Data excerpts:
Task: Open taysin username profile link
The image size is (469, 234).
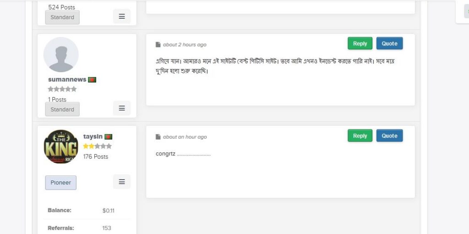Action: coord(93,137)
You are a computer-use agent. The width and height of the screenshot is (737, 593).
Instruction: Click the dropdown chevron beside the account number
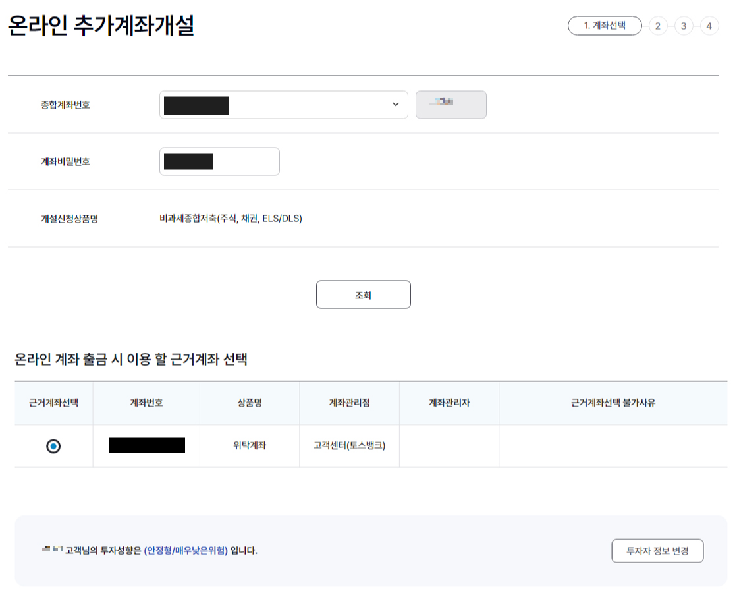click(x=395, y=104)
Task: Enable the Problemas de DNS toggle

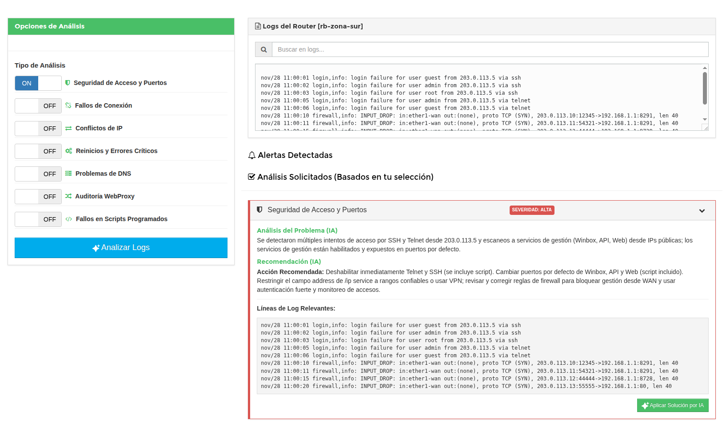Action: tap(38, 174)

Work item: Keeping pictures out, repeat exactly the lines from the one containing "You are a computer-use" through the end of the listing.

Result:
You are a computer-use agent. The width and height of the screenshot is (737, 593).
Instruction: Click the dropdown chevron beside the account number
click(x=395, y=104)
Task: Enable the Problemas de DNS toggle

Action: tap(38, 174)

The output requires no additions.